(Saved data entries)
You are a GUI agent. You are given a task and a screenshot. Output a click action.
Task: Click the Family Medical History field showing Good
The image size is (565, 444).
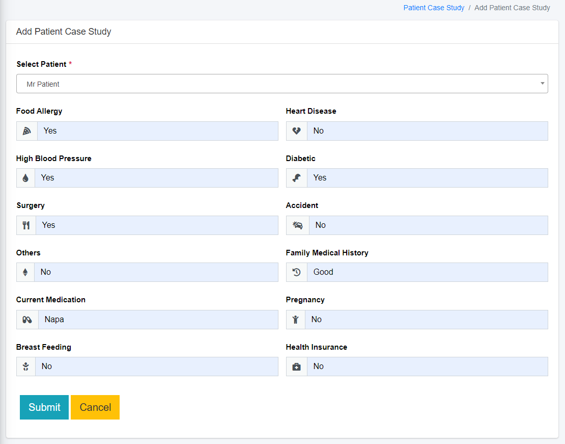click(x=427, y=272)
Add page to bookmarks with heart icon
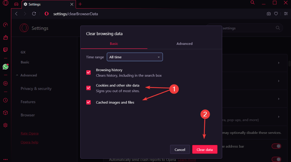 coord(276,14)
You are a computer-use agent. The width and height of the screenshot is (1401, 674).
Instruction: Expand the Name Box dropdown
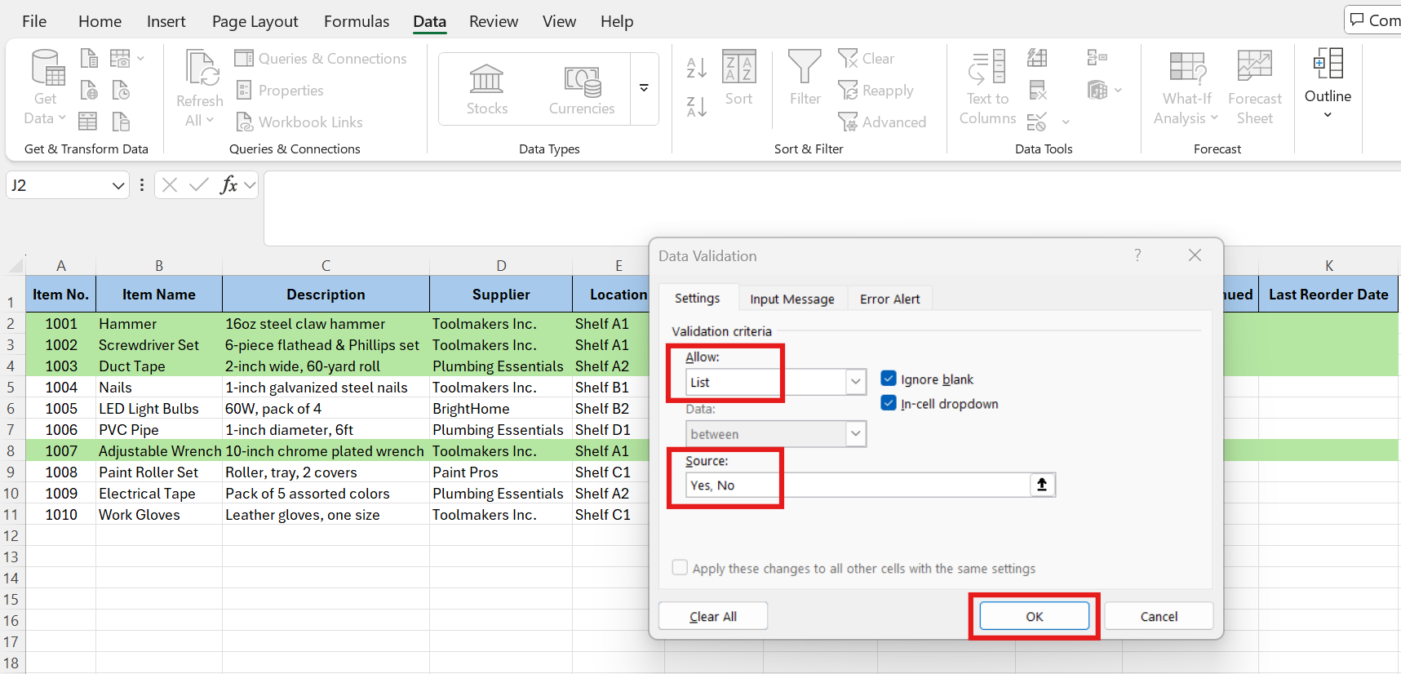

● **Assigned task**
Reproduce each line from the data that has "screenshot" in it.

● **Result of this task**
You are a GUI agent. You are given a task and a screenshot. Output a click action.
You are a computer-use agent. The width and height of the screenshot is (1401, 674).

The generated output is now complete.